Opinions, June 2, 2016: An Unsurprising Opinion from the Court of Appeals

The First District Court of Appeals released its memorandum opinion in Rogers v. Rogers, No. 01-15-00224-CV, yesterday. Todd Rogers appealed the trial court’s final decree of divorce from Gina Rogers in two issues: he challenged the trial court’s decision to award the right to make decisions regarding the children’s education to both parents and he challenged a provision in the decree affecting Gina’s obligation to pay child support. The Court of Appeals affirmed with a minimum of fuss.

Both Todd and Gina sought to be named primary JMCs of the couple’s two children, five-year-old V.R. and three-year-old A.R. In the temporary orders signed by the trial court, they were named JMC, with Todd as primary. At jury trial in August 2014, the jury determined Todd should be primary. The remaining issues–child support, P&A, and division of the estate–were submitted to the trial court in September and October, 2014. The trial court entered an order captioned “Court’s Ruling” on January 13, 2015, which divided the couple’s property, set the amount of child support to be paid by Gina to Todd, and determined the remaining P&A issues. The order also included a judgment against Todd for $25,000.00 to be paid by February 1, 2015 “or is susceptible to offset against the child support of Gina Marie Rogers until paid in full.”

The trial court also signed a clarification order on January 28, 2015 which clarified the $25,000 judgment.

The final decree was signed in September 2015 and also carried more detailed language regarding  the $25,000 judgment. As with the “Court’s Ruling” order, the final decree abated Gina’s obligation to pay child support and granted her credits against the $25,000 judgment if Todd failed to pay the judgment by a date certain.

On appeal, Todd challenged: 1) the trial court’s decision to award the right to make educational decisions for the children to both parents because, he argued, it conflicted with the jury’s finding that he should determine the children’s primary residence (??); and 2) a provision in the decree which abated Gina’s child support payments in the event Todd didn’t pay the $25,000.00 by a date certain.

Incidentally, a reporter’s record was never filed.

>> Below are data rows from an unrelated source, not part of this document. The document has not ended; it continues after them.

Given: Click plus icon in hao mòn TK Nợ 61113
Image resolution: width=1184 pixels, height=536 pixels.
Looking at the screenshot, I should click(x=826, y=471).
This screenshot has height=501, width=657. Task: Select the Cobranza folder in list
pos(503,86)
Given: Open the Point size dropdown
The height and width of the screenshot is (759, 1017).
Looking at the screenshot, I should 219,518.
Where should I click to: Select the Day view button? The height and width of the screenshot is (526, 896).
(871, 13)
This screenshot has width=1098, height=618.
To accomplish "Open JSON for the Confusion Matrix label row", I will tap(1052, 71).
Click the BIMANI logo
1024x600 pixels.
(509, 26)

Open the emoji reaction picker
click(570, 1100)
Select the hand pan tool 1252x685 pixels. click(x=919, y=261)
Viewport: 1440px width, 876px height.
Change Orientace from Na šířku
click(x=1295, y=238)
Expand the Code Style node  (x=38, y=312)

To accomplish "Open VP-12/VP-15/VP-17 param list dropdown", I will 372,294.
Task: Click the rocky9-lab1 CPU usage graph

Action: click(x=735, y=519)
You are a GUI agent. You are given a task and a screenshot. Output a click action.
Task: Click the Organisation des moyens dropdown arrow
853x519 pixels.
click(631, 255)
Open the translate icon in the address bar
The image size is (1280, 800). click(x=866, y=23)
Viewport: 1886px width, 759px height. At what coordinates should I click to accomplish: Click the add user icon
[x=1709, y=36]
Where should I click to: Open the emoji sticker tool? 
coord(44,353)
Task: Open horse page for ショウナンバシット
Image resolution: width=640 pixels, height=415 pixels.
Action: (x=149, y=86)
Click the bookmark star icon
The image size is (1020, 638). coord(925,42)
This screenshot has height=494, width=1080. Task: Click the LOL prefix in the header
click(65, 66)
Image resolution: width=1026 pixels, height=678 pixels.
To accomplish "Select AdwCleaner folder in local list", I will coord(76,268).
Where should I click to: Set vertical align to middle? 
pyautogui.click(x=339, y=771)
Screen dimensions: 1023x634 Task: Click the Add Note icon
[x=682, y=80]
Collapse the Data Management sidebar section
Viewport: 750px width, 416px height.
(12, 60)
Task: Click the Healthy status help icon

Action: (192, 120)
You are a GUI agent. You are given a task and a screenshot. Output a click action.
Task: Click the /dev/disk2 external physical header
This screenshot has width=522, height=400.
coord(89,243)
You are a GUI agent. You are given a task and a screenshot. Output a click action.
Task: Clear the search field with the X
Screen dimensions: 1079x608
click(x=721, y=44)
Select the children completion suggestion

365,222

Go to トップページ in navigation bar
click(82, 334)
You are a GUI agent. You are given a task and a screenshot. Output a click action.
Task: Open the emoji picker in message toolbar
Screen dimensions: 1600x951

You probably know where this is headed.

Not surprisingly, the Court of Appeals overruled Todd’s first issue, finding awarding the decision to make educational decisions to both parents is commonplace and did not conflict with the jury’s findings.

As to the second issue, the Court of Appeals disagreed with Todd’s argument that allowing the child support abatement to stand would allow a party to “negate their entire support obligation by claiming that the other party owed them money as a result of the court prior property division.” On the contrary, the Court of Appeals held, “Gina is ordered to pay monthly child support to Todd. Her child-support payments are only abated in the event that Todd fails to do as he is ordered in the decree.”

Additionally, without a reporter’s record, the Court of Appeals had little evidence to consider beyond the decree which indicated the $25,000 judgment was awarded as to Gina for Todd’s fraud on the community estate. Without a reporter’s record, the Court of Appeals must assume the evidence presented was sufficient to support the trial court’s order.